Great Lakes NeuroTechnologies announced today that the U.S. Patent Office has issued claims under patent number 8,187,209 covering their Movement Disorder Monitoring System and Method for quantitative assessment of motor symptoms associated with movement disorders.
These intellectual property claims will help to protect the significantly growing market segment for their Kinesia technology platforms.
The Kinesia™ and Kinesia HomeView™ systems include wireless patient-worn motion sensors to assess tremor, bradykinesia, rigidity, and dyskinesias associated with diseases like Parkinson’s and essential tremor.
Market applications include both in-clinic and home-based patient care, optimizing programming for deep brain stimulation, and providing quantitative endpoints to determine efficacy of clinical trials.

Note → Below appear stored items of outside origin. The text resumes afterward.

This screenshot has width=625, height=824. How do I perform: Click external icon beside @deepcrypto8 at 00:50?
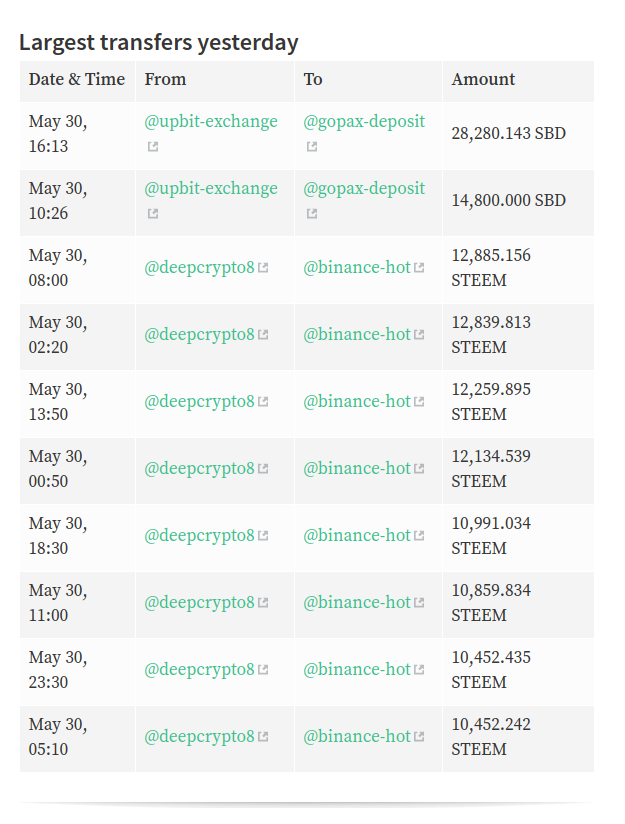pos(263,469)
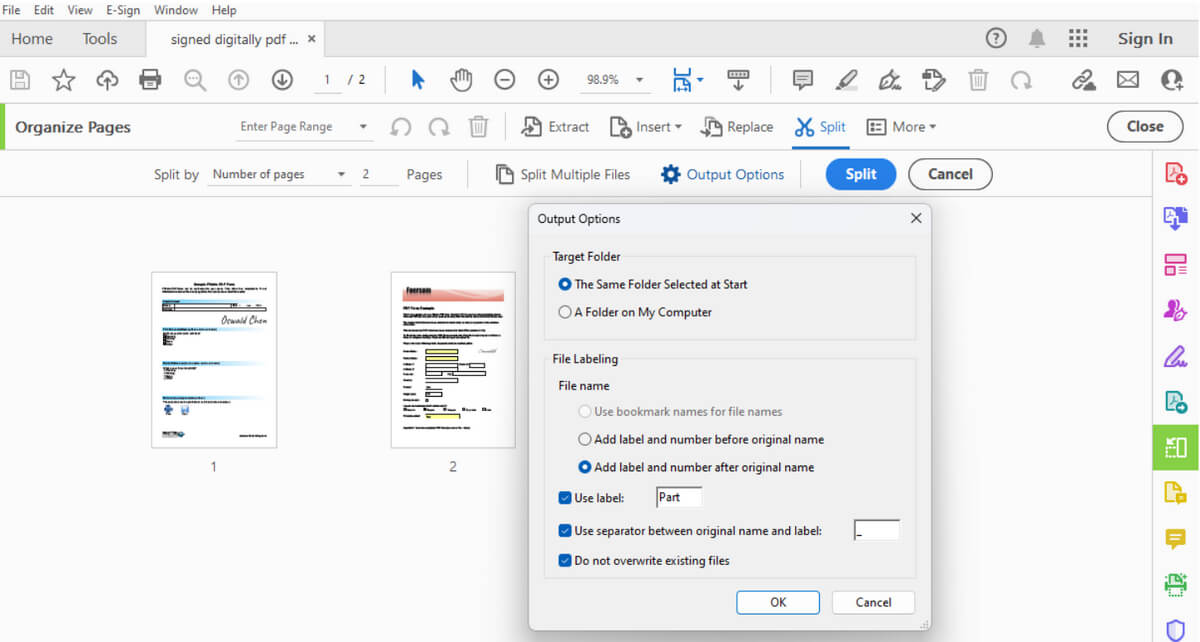Expand the 'More' menu in Organize Pages
The height and width of the screenshot is (642, 1200).
coord(901,126)
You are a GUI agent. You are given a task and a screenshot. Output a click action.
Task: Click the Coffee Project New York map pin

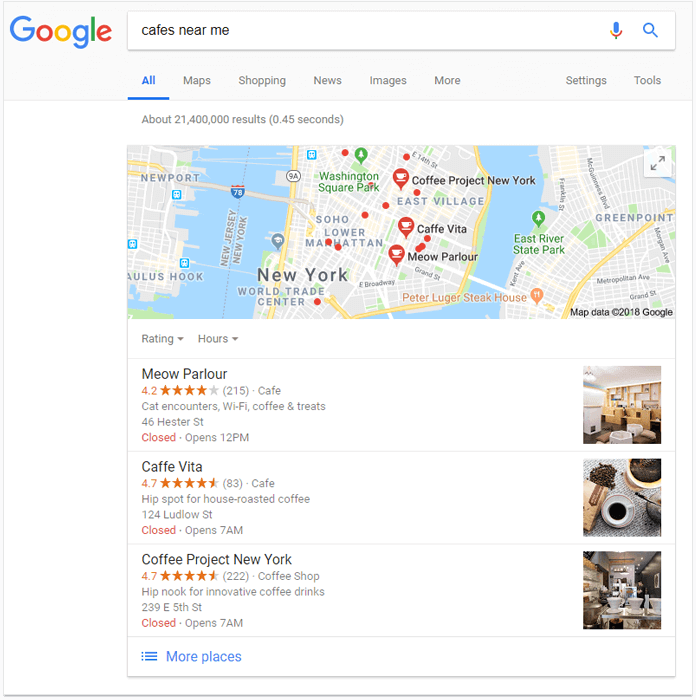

Physicians utilize a web interface to track symptom responses and fluctuations for telemedicine applications.
The issued claims include a portable movement disorder device for measuring severity of a patient’s movement disorder symptoms of tremor, bradykinesia, rigidity, or dyskinesia in real-time.

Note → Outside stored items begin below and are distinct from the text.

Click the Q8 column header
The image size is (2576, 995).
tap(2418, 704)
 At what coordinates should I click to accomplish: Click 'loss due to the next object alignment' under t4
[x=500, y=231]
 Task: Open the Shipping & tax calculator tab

The severity of a patient’s movement disorder symptoms is calculated based on information from a movement or a biopotential sensor worn by the patient to measure body motion which may also be wirelessly transmitted to a computer or a monitor for processing.
Finally, the claims cover the processing of the collected motion data into symptom severity scores and optionally transmitting the information over the Internet for review by clinicians.

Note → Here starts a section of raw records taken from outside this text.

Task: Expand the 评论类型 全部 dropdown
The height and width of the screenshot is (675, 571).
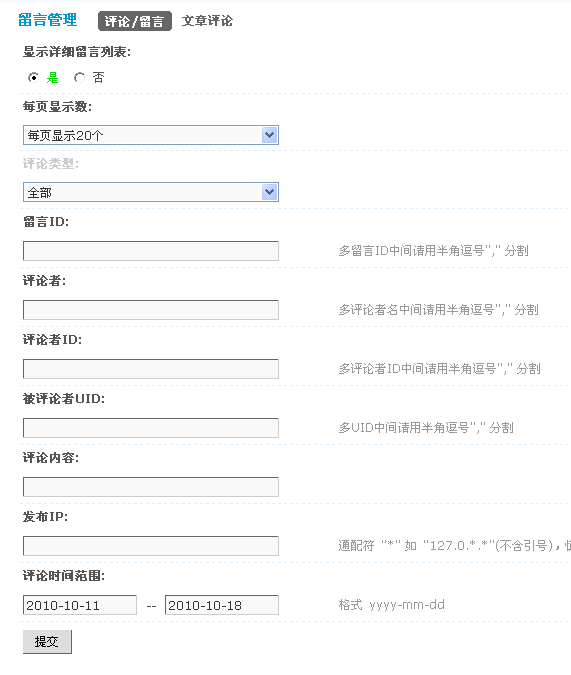Action: (151, 192)
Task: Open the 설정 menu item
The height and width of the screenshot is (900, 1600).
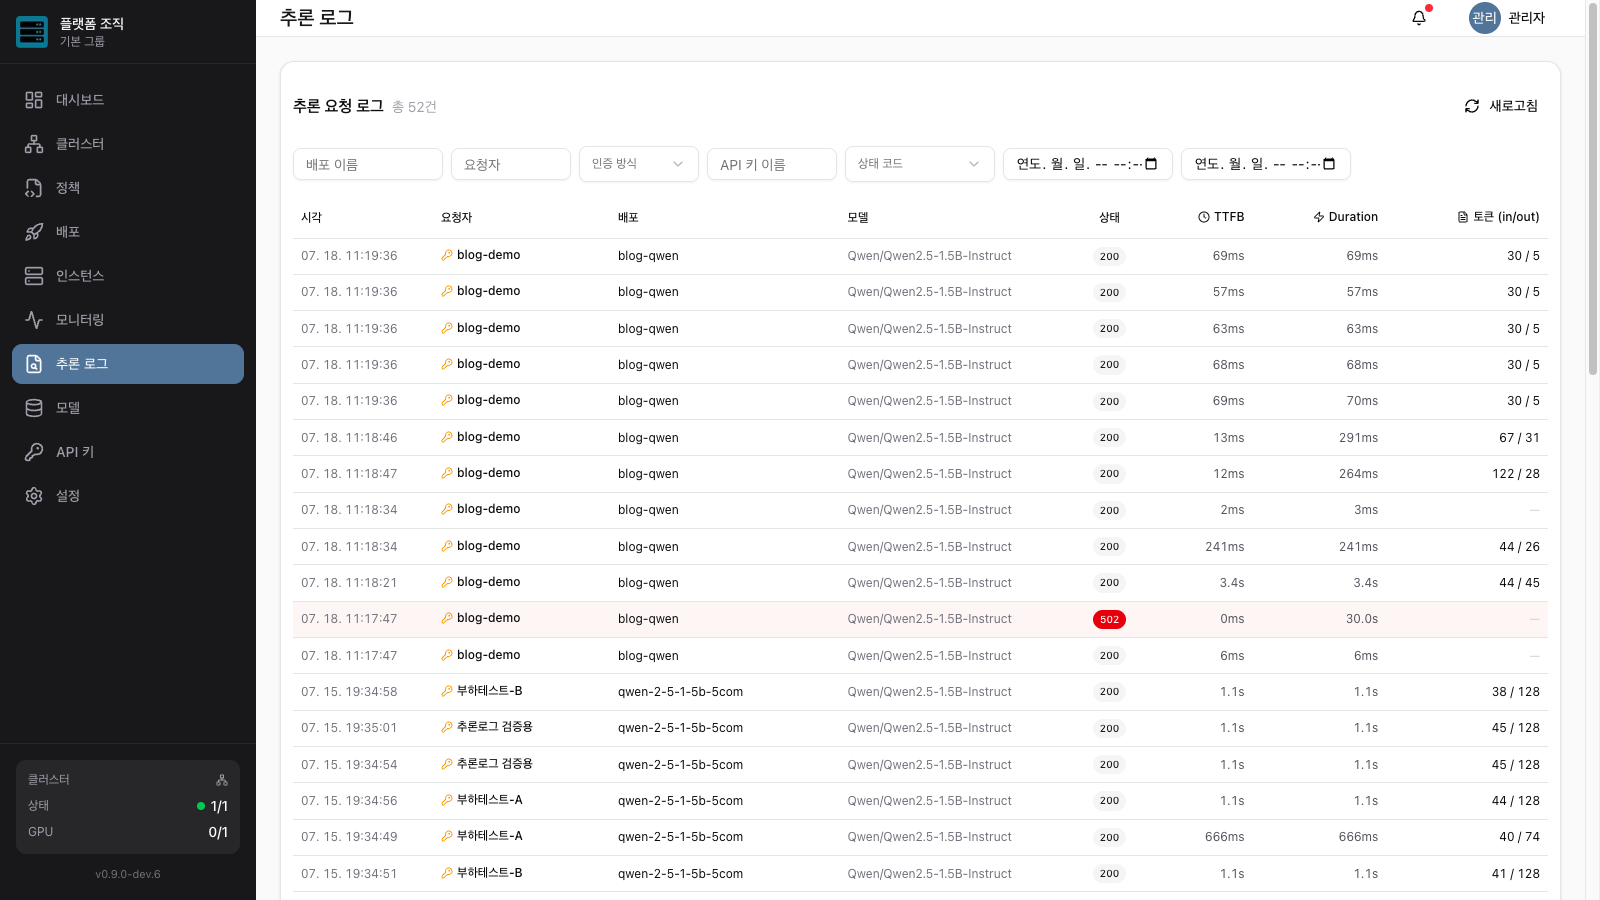Action: pos(128,496)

For the last decade, the team at Great Lakes NeuroTechnologies has been committed to the development of the Kinesia and Kinesia HomeView medical technology platforms.
“Great Lakes NeuroTechnologies is now uniquely positioned in the movement disorders market as a global leader in medical device manufacture and commercialization of technologies to standardize, automate, and remotely capture movement disorder patient assessments.” says Joseph P. Giuffrida, PhD, President.
“Our expertise in technology development and clinical validation is only part of our successful commercialization path. We have also strongly engaged in other critical components of market development including FDA clearance, ISO certification, CE mark, expanded marketing and sales, and now broad claims for intellectual property protection.” Dr. Giuffrida also thanked the National Institute of Neurological Disorders and Stroke and the National Institute on Aging for their continued support of these technologies.
As the company’s research and development arm is expanding its clinical trials and technology applications, building its intellectual property portfolio remains a priority both domestically and internationally.
Brian Kolkowski, PhD, Executive Vice-President and General Counsel stated “The broad claims that were awarded with this initial patent should provide a significant competitive advantage in the growing movement disorder diagnostics and therapy market. The portable movement disorder system claims also include administering a drug from a reservoir based on the calculated severity of the subject's movement disorder. The awarded claims provide a strong intellectual property foundation on which our other submitted patent applications and international filings should continue to build.”